Kate had crossed the cold hands atop the covers and leaned over to brush her lips on that marble cheek. Back in her room, she’d waited more than an hour for either Janet, the maid, or Margaret to make the discovery. Margaret’s agonizing cries were inimitable. Still in the unreality of the present moment, it was with an exalted air that she entered her room crying, “Mother is dead!” Speechless, Kate looked at her without reacting, paralyzed by a terrible sense of déjà-vu.

“Yes, I know,” she said finally.

“But how could you know?” Margaret immediately asked with alarm.

“I must have dreamt it,” she replied in a faint voice, as if she were still dreaming.
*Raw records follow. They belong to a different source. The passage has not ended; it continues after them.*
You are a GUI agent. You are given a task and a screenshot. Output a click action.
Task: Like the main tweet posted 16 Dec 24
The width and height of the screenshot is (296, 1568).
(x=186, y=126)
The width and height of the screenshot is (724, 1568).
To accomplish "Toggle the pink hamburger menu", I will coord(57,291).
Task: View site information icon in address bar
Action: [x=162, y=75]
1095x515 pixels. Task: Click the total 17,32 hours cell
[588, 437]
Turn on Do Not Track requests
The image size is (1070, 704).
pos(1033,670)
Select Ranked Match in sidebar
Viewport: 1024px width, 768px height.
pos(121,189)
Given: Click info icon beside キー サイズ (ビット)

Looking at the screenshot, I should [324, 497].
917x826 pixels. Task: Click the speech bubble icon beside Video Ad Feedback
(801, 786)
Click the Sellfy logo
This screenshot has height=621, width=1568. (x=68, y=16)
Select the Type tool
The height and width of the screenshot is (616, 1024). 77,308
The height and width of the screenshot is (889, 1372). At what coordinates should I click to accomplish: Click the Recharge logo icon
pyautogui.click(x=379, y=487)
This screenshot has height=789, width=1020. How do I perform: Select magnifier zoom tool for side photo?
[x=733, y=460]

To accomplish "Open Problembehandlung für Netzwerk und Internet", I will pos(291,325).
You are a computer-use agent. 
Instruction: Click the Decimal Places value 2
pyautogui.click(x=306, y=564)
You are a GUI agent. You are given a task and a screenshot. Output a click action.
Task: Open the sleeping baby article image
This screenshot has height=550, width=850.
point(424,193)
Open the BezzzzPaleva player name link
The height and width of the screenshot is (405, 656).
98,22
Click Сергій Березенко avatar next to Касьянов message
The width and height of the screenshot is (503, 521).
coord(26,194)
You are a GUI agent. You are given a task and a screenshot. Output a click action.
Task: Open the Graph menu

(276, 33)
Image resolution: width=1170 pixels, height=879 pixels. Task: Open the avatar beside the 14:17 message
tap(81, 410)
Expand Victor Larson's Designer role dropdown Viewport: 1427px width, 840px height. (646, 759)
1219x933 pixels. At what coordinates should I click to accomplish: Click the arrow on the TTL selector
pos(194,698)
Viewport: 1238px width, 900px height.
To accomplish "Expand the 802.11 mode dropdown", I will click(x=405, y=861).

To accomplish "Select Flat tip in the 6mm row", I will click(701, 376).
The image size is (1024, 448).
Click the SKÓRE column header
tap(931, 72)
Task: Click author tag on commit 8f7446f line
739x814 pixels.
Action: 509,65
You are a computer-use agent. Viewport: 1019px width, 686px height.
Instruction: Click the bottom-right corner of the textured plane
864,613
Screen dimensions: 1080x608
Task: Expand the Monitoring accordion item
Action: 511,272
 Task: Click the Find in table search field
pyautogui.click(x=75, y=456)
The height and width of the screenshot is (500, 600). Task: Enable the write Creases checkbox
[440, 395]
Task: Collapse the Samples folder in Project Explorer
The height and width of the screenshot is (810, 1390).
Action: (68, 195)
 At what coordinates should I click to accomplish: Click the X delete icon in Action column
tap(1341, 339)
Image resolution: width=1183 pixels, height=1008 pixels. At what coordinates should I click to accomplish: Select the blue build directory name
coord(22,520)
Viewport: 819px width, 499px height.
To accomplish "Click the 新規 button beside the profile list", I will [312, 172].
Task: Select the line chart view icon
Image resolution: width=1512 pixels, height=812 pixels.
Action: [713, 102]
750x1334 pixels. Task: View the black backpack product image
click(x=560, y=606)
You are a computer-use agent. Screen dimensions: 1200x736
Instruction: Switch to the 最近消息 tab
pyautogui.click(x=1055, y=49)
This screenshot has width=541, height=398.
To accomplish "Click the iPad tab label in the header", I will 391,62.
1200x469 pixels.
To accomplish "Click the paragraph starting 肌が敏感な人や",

Paradoxically, the death of their mother was a welcome interlude for the Fox sisters in their trying activity as mediums. On leave due to a death in the family, they didn’t want to hear talk of spirits and the beyond any more than circumstances required. Leah busied herself with the various tasks and the usual formalities. An announcement notified the family and a few close contacts. Among the first to hear were witnesses of the Institute’s increasing renown: some Shakers on pilgrimage, Baptists of the Millerist strain, a couple of Seventh-Day Adventists, and an old Mormon escaped from prison all presented themselves at the Central Avenue address in order to pay respects to the remains laid out between four candlesticks.